4.4 Factors associated with STEM graduates exiting a STEM occupation

While the previous section provides insight into the occupational pathways of STEM graduates, this section focuses on STEM graduates who were employed in a STEM occupation in 2006 and had either persisted in or exited a STEM occupation by 2016.

In addition to providing descriptive information on the occupational pathways of these STEM graduates, this section presents OLS regression results to determine whether certain sociodemographic and educational characteristics were associated with the likelihood of exiting a STEM occupation between 2006 and 2016.Note  For these models, the same set of sociodemographic and educational variables used in the regression model described in Section 4.2 (Table 2) was analyzed, except the variable for the number of young children. For the models presented in this section, a variable was created to account for potential changes in the presence of young children between 2006 and 2016. This variable includes the following categories: children younger than 6 in both 2006 and 2016, children younger than 6 in 2006 only, children younger than 6 in 2016 only, and no children younger than 6 in 2006 or 2016.Note 

The occupational pathways of STEM graduates who were employed in a STEM occupation in 2006 are presented in Chart 7.Note  The majority of men and women who were employed in a STEM occupation in 2006 persisted in STEM occupations. However, women were more likely than men to have exited a STEM occupation between 2006 and 2016. Just over one-third of women (34.7%) who were employed in a STEM occupation in 2006 had moved to a non-STEM occupation 10 years later, while about one-quarter of men (26.4%) followed the same occupational pathway.Note 

Chart 8 shows the proportion of women and men with STEM credentials who exited a STEM occupation by field of study. Generally, a higher proportion of women than men exited a STEM occupation across all STEM fields. The gap was widest among women and men who studied physical or chemical sciences (38.1% and 28.4%, respectively). The narrowest gap was between women and men who studied engineering or engineering technology; however, the difference in exit rates between male and female engineering graduates was not statistically significant.

▶ [Excerpted records]:
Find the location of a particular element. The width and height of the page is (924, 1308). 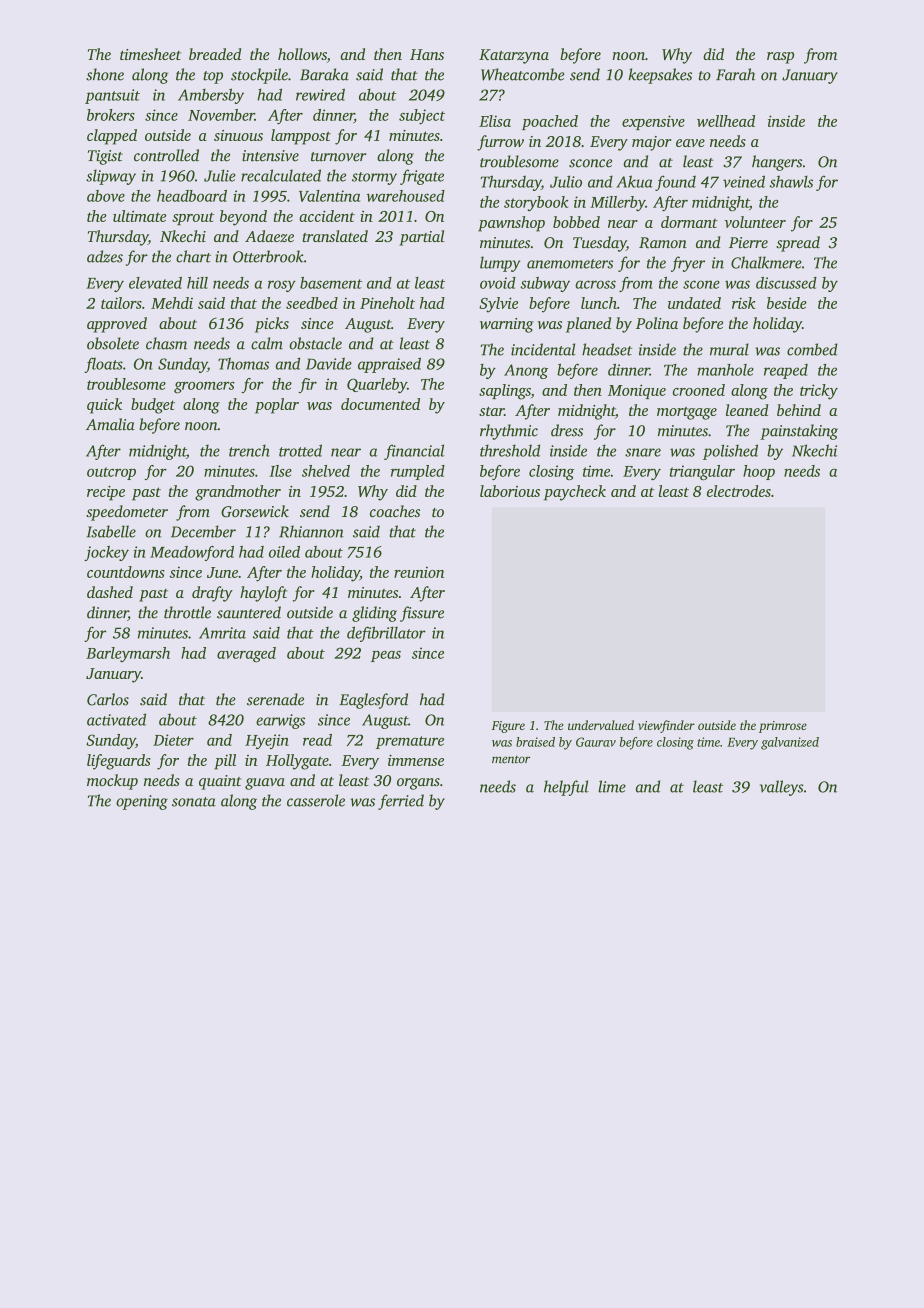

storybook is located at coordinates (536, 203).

---

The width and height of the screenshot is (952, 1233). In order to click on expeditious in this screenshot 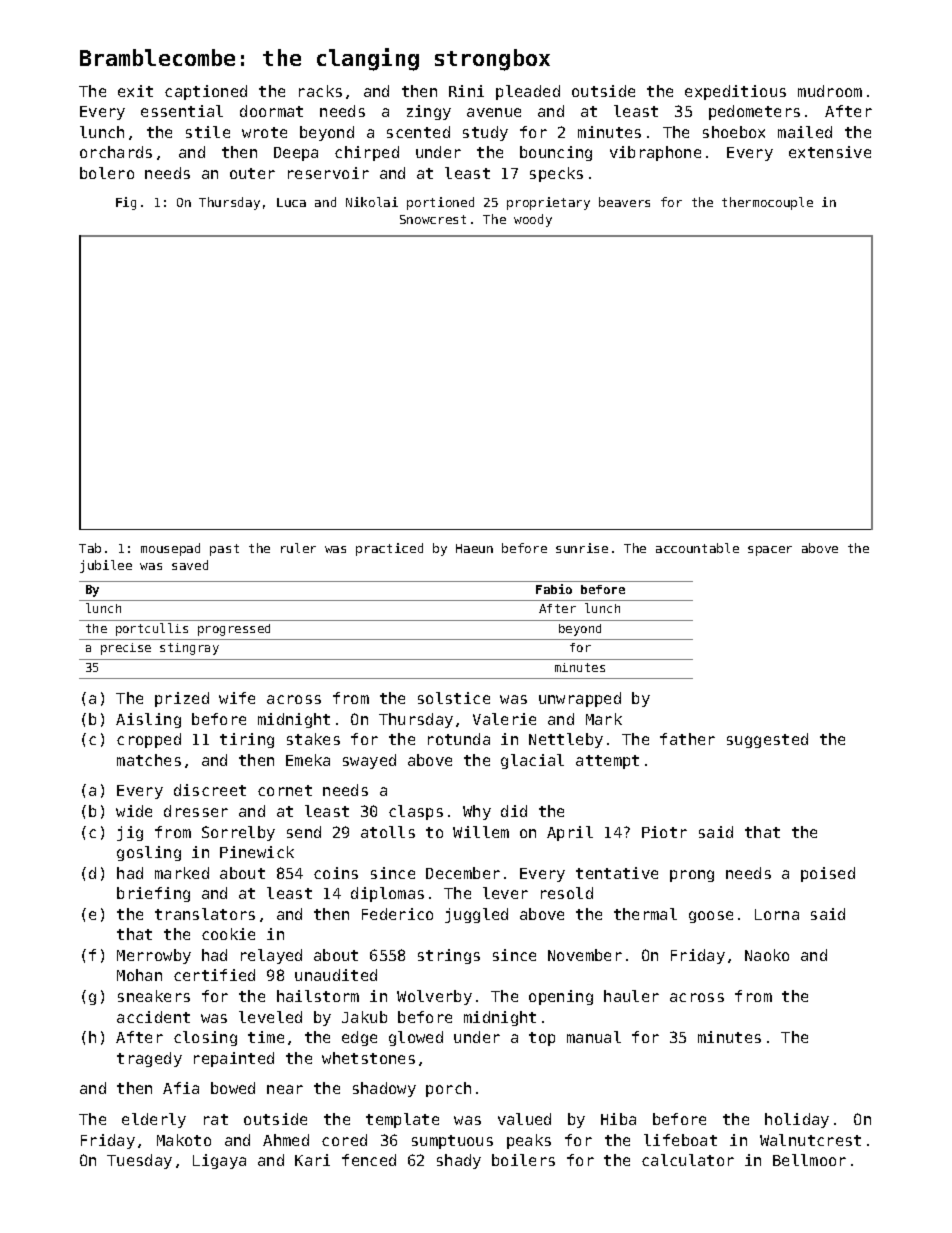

==

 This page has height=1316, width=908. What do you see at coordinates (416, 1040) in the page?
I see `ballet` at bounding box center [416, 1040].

▶ [What the task asks]: Output the entire passage above on STEM graduates exiting STEM occupations, word for word.

▶ [Solved problem]:
4.4 Factors associated with STEM graduates exiting a STEM occupation

While the previous section provides insight into the occupational pathways of STEM graduates, this section focuses on STEM graduates who were employed in a STEM occupation in 2006 and had either persisted in or exited a STEM occupation by 2016.

In addition to providing descriptive information on the occupational pathways of these STEM graduates, this section presents OLS regression results to determine whether certain sociodemographic and educational characteristics were associated with the likelihood of exiting a STEM occupation between 2006 and 2016.Note  For these models, the same set of sociodemographic and educational variables used in the regression model described in Section 4.2 (Table 2) was analyzed, except the variable for the number of young children. For the models presented in this section, a variable was created to account for potential changes in the presence of young children between 2006 and 2016. This variable includes the following categories: children younger than 6 in both 2006 and 2016, children younger than 6 in 2006 only, children younger than 6 in 2016 only, and no children younger than 6 in 2006 or 2016.Note 

The occupational pathways of STEM graduates who were employed in a STEM occupation in 2006 are presented in Chart 7.Note  The majority of men and women who were employed in a STEM occupation in 2006 persisted in STEM occupations. However, women were more likely than men to have exited a STEM occupation between 2006 and 2016. Just over one-third of women (34.7%) who were employed in a STEM occupation in 2006 had moved to a non-STEM occupation 10 years later, while about one-quarter of men (26.4%) followed the same occupational pathway.Note 

Chart 8 shows the proportion of women and men with STEM credentials who exited a STEM occupation by field of study. Generally, a higher proportion of women than men exited a STEM occupation across all STEM fields. The gap was widest among women and men who studied physical or chemical sciences (38.1% and 28.4%, respectively). The narrowest gap was between women and men who studied engineering or engineering technology; however, the difference in exit rates between male and female engineering graduates was not statistically significant.